Tracking down haters
Israel’s Ministry of the Diaspora recently announced what it calls the most advanced system of its kind in the world to track antisemitic content on social media.
The Anti-Semitism Cyber Monitoring System, or ACMS, can find relevant posts that are antisemitic (using the definition devised by the International Holocaust Remembrance Alliance) on Facebook and Twitter in English, French, German, Arabic. It can see who posted and shared the comments. Other languages and social media platforms are expected to be added to the system as it progresses.
In a month-long trial run, the system identified 409,000 antisemitic posts by 30,000 individuals. Whether the system can or cannot catch every instance of antisemitism online is less significant than the fact that it is a tool to identify trends. In the trial, the system identified the world’s “most antisemitic cities” as Santiago, Chile; Dnipro, Ukraine; and Bucharest, Romania. Western cities that topped the online antisemitism list were Paris and London.
This is relevant research. It would be useful to know where Vancouver or Canada falls in such a ranking. That kind of information could help our community work with governments and other agencies to address the topic and devote resources to education and countering hatred.

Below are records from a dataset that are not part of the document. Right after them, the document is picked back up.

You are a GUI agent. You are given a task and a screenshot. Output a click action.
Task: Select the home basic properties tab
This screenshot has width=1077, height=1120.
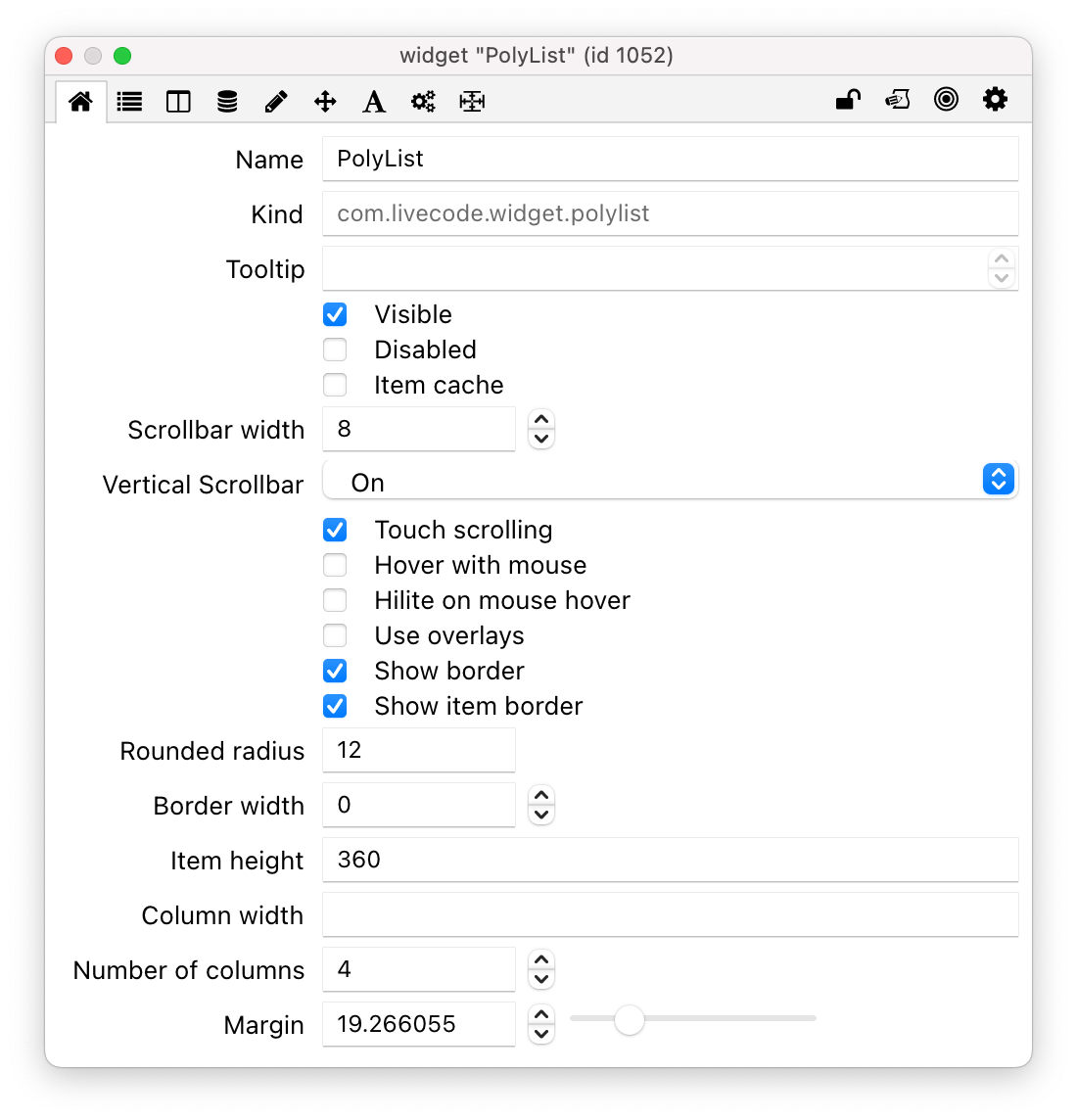80,101
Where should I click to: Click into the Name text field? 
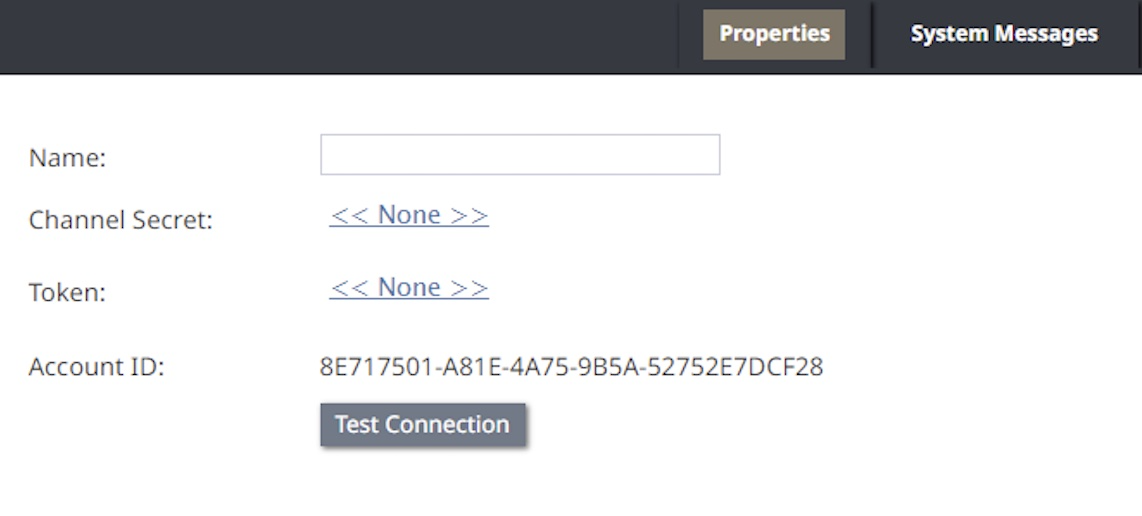click(520, 155)
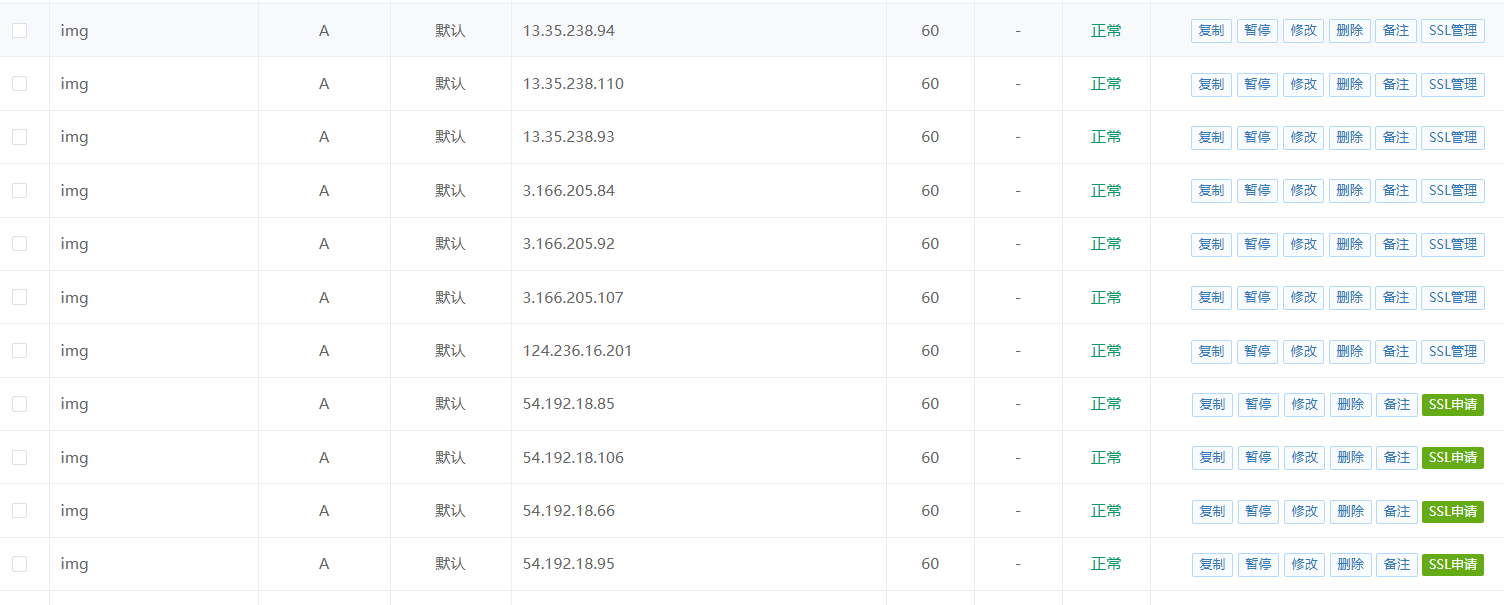Viewport: 1504px width, 605px height.
Task: Select the checkbox for 54.192.18.95 row
Action: (19, 564)
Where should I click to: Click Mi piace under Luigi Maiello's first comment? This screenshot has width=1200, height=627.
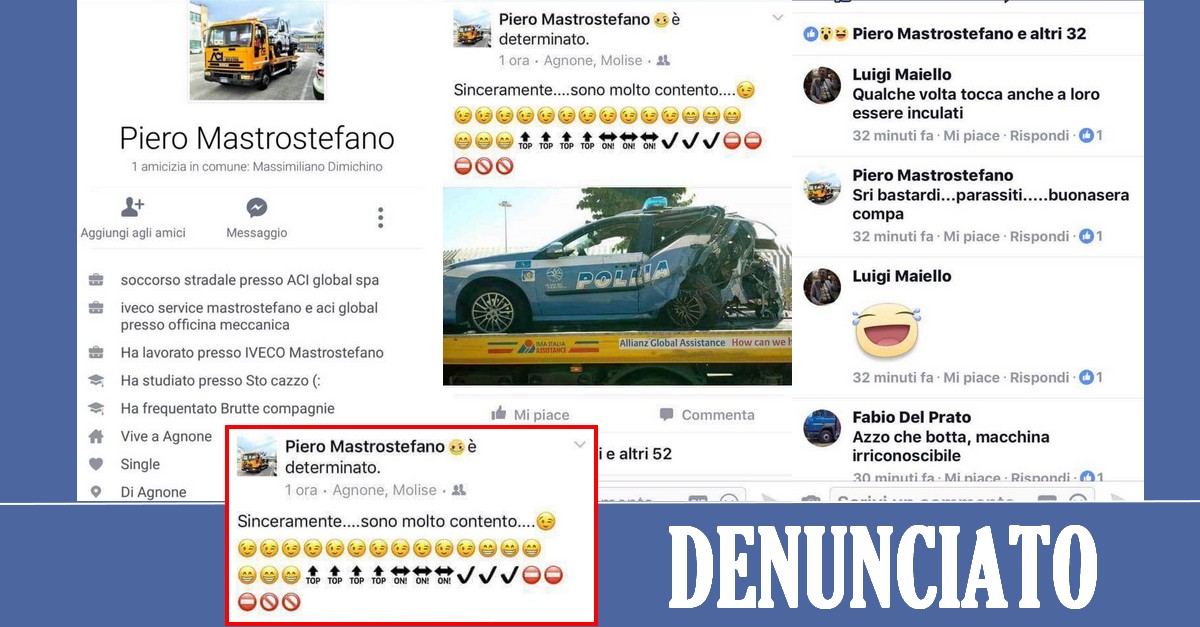(971, 135)
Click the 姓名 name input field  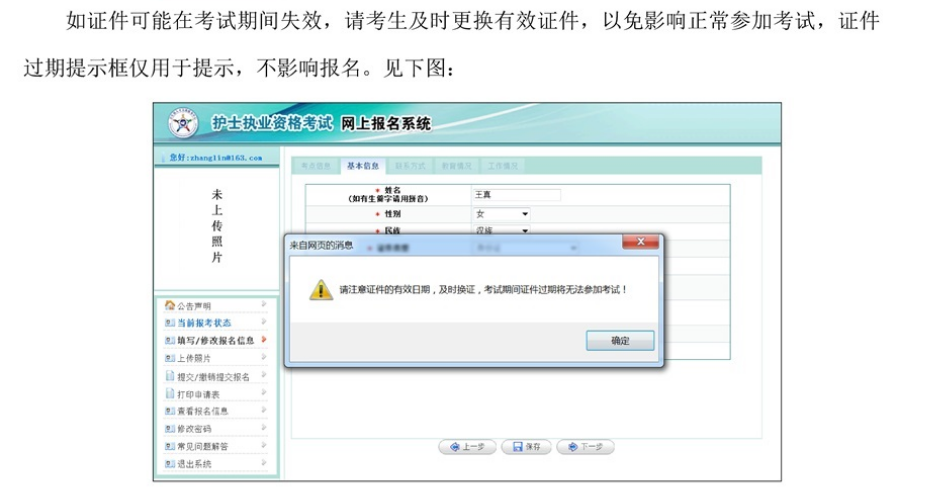tap(515, 195)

But information is power. And power can corrupt. There is a difference between accumulating information that is (or can be) anonymized to allow for research into the topic. It is also fair to use such a system to identify individuals who should be reported to authorities for investigation for potential contravention of hate laws or for exhibiting potential for violence. But the words from Israel’s Diaspora Affairs Ministry Naftali Bennett were not reassuring. According to the Times of Israel, Bennett said the system would expose online antisemites “for all to see.”
“The time has come to put a mirror in front of our haters and expose the ugly face of modern antisemitism,” Bennett went on. “From now on, we’ll know who every antisemitic inciter is.”
Anyone who has spent time online and confronted the sorts of nastiness that exists there might find a sort of satisfaction at the idea that some of the people who are purveying the worst Jew-hatred will no longer get off scot-free. But let’s take a step back.
It is one thing for an intelligence agency – or a responsible nongovernmental organization such as the Southern Poverty Law Centre – to accumulate information like this for the purposes of research, monitoring dangers and notifying appropriate authorities. It would be quite another if, as Bennett seems to suggest, a government (or other agency) were to make public an online database of people who express offensive or racist comments online.
There is a website called Canary Mission, which, according to its self-definition, “documents people and groups that promote hatred of the USA, Israel and Jews on North American college campuses.”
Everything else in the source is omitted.